Task material.
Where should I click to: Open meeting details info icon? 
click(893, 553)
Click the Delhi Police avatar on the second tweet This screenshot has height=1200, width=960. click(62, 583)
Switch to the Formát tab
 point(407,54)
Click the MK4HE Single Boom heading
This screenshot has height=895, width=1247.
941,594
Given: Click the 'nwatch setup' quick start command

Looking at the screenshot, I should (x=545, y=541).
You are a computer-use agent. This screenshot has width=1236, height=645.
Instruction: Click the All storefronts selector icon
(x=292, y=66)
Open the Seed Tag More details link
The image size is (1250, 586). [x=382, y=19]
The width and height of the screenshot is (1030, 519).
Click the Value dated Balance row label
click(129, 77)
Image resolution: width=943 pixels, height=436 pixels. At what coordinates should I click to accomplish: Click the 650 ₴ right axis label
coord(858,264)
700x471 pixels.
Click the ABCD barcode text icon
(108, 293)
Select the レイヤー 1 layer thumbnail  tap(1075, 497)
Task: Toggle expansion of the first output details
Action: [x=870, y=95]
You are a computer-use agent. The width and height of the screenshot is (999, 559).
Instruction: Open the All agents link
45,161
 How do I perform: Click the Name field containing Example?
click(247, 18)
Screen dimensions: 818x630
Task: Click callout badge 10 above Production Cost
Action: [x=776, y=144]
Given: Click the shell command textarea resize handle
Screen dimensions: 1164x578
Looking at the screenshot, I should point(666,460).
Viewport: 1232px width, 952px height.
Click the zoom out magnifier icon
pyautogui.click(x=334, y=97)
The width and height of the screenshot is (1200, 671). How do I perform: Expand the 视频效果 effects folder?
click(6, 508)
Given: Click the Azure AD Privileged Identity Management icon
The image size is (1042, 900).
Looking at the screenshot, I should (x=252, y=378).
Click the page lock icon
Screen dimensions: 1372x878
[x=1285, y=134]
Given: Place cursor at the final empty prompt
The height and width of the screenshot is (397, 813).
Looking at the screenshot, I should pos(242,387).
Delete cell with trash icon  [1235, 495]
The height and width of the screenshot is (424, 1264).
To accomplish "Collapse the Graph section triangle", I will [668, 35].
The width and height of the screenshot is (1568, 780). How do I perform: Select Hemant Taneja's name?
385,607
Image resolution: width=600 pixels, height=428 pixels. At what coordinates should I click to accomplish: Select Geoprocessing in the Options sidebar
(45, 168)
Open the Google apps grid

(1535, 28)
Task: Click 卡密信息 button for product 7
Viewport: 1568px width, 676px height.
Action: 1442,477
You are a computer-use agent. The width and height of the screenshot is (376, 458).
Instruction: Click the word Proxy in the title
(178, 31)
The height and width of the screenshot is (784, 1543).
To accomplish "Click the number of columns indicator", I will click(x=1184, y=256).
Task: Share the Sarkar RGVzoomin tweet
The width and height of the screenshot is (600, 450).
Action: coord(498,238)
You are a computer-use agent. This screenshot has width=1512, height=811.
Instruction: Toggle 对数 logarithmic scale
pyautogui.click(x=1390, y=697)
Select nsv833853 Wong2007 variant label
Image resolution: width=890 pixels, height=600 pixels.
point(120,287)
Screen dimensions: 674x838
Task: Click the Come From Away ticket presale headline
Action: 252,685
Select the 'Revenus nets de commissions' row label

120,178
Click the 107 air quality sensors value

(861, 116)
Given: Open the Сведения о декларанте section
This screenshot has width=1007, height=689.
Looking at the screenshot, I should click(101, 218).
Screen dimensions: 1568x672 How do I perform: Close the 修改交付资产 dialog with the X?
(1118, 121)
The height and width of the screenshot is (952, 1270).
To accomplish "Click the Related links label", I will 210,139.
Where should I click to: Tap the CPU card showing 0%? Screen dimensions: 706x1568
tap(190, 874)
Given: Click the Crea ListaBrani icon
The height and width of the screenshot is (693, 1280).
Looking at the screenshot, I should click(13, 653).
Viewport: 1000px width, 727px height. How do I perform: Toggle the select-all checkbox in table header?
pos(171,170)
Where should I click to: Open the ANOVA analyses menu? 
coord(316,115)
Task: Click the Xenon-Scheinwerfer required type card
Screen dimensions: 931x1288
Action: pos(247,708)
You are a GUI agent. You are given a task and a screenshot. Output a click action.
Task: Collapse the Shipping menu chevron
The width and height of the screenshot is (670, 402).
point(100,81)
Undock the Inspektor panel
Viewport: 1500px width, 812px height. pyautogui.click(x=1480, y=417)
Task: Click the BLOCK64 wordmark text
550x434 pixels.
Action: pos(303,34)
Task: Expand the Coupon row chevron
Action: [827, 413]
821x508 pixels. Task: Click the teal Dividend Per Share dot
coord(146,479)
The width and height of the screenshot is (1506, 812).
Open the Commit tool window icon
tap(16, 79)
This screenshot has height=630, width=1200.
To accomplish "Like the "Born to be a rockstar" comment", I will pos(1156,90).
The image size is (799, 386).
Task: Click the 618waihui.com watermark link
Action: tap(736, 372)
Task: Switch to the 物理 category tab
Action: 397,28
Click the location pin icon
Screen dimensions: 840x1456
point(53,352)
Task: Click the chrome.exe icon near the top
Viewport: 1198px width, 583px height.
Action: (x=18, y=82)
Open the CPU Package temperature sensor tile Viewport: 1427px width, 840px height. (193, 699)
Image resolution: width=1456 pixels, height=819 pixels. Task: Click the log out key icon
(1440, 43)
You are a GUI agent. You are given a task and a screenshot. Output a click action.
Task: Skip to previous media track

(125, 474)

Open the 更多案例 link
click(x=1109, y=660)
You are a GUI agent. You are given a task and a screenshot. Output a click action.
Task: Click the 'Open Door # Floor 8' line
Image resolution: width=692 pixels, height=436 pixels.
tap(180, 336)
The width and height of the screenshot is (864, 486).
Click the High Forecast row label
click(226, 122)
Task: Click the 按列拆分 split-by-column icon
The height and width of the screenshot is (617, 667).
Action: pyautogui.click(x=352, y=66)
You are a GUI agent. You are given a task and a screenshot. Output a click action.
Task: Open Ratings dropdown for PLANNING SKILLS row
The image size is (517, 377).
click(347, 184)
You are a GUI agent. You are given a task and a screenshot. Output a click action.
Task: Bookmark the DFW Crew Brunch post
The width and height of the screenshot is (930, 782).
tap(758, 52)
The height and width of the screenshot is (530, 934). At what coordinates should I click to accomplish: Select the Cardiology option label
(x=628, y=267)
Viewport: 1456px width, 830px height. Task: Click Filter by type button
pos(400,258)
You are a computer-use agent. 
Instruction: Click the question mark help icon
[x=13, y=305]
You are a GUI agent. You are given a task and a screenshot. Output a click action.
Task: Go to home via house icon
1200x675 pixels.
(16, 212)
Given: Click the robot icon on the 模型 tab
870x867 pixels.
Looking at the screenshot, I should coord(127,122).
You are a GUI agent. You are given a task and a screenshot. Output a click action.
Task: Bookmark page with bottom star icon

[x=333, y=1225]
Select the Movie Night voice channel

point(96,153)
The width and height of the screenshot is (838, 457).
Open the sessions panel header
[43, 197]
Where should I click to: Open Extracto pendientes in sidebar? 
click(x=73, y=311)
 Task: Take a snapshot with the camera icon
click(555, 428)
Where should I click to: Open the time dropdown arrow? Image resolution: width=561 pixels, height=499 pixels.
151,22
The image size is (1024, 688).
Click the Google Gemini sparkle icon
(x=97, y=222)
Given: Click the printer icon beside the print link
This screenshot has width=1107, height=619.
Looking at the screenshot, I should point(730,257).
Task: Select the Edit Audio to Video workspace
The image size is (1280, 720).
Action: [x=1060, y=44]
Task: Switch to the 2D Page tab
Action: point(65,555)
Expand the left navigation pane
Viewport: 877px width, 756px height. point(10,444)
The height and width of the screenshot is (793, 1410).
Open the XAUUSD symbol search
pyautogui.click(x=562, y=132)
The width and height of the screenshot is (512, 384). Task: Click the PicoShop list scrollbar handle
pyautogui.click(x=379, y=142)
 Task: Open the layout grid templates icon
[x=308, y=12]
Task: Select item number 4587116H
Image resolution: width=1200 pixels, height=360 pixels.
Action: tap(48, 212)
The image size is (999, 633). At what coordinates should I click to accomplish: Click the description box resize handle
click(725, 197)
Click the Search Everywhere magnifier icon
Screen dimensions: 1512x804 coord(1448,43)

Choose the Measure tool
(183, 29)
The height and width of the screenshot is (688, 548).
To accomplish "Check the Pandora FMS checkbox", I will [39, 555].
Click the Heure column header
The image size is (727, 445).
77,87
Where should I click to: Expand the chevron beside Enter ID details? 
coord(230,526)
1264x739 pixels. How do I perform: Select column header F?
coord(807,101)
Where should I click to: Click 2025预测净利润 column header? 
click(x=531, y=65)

Exercise description.
Give back exactly the lines from the first line of the records through the line holding "Click the Delhi", including both of those lines and leaving out all others.

Solution to this problem.
Where should I click to: Open meeting details info icon? 
click(893, 553)
Click the Delhi Police avatar on the second tweet This screenshot has height=1200, width=960. click(62, 583)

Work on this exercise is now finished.